→ **Excerpted passage**
In April 2015, Nickelodeon ordered 20 episodes with an original premiere date of 2016, becoming the first Nick series to be based on a digital series.

Ego Plum was the show's music composer, while Billy Lopez worked with Michael Pecoriello as executive producers. Pecoriello said that he thought the show was a "perfect fit for the Nick brand because it really does see the world through the eyes of kids." Lopez also did the theme song for the series.

==Release==
In August 2014, the web series debuted on Nick.com, with new episodes being released weekly. The six-episode web series followed the adventures of Olly Timbers and Ansi Molina. On July 24, 2017, the series premiered on Nickelodeon. Since October 15, 2018, new episodes moved to Nicktoons. On August 11, 2021, the series was added to Paramount+.

→ **Data records**
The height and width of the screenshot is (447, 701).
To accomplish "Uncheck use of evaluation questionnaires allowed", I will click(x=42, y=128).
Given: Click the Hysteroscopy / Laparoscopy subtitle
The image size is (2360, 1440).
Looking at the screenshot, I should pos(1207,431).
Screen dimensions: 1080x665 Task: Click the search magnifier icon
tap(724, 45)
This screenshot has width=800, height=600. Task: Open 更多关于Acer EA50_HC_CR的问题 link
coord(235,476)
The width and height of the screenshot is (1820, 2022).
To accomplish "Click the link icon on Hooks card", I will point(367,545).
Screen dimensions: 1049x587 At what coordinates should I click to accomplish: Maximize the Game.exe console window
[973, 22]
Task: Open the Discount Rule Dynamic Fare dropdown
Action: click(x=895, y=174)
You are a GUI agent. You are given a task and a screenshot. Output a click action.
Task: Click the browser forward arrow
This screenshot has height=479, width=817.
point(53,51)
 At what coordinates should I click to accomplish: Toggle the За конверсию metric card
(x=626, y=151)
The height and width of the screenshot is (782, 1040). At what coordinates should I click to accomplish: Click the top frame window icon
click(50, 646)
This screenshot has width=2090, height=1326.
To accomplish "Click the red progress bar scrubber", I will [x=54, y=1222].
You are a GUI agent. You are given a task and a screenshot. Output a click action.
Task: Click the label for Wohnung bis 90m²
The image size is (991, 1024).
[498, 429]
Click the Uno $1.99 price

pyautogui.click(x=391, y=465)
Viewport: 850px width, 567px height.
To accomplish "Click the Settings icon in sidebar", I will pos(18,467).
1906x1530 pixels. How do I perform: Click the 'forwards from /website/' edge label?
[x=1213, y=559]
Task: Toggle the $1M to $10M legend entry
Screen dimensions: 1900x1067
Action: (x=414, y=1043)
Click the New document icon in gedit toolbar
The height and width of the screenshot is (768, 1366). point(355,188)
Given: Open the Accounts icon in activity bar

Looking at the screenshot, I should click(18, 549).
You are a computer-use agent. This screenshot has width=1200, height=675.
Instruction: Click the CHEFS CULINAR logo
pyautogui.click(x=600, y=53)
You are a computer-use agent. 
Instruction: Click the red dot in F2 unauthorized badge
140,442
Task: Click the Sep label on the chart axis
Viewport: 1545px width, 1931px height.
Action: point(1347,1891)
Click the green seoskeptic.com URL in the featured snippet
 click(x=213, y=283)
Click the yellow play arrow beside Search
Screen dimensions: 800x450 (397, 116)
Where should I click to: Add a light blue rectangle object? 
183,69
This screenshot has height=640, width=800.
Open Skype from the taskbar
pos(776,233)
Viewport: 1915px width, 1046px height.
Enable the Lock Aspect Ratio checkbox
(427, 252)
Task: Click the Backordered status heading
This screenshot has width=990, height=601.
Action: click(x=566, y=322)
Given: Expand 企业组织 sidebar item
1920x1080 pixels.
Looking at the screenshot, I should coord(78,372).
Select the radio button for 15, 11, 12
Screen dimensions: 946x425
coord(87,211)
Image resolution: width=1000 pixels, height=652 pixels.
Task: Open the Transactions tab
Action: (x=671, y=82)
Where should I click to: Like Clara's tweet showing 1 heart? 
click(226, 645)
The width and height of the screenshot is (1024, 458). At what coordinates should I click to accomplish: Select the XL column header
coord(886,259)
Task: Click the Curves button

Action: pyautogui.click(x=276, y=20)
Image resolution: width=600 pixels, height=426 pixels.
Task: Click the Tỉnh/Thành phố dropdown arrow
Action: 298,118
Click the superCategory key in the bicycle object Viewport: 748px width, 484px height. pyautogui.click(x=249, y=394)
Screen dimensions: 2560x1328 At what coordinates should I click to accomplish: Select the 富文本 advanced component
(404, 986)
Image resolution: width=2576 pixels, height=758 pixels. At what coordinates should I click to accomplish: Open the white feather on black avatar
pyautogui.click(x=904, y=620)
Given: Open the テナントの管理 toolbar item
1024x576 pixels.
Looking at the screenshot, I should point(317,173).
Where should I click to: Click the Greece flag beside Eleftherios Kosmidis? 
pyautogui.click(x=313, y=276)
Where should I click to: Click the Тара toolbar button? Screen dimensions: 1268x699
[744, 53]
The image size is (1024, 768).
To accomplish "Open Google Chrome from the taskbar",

→ **Tasks**
- 1) In the passage about the Nickelodeon series, rewrite everything from "In April 2015, Nickelodeon" down to "for the series.", changing "music composer" to "score composer".
- 2) Answer these questions from the passage about the Nickelodeon series:
(a) How many episodes did Nickelodeon order in April 2015?
(b) Who was the show's music composer?
(c) On what date was the series added to Paramount+?

→ **Responses in order**
- 1)
In April 2015, Nickelodeon ordered 20 episodes with an original premiere date of 2016, becoming the first Nick series to be based on a digital series.

Ego Plum was the show's score composer, while Billy Lopez worked with Michael Pecoriello as executive producers. Pecoriello said that he thought the show was a "perfect fit for the Nick brand because it really does see the world through the eyes of kids." Lopez also did the theme song for the series.

- 2)
(a) 20 episodes
(b) Ego Plum
(c) August 11, 2021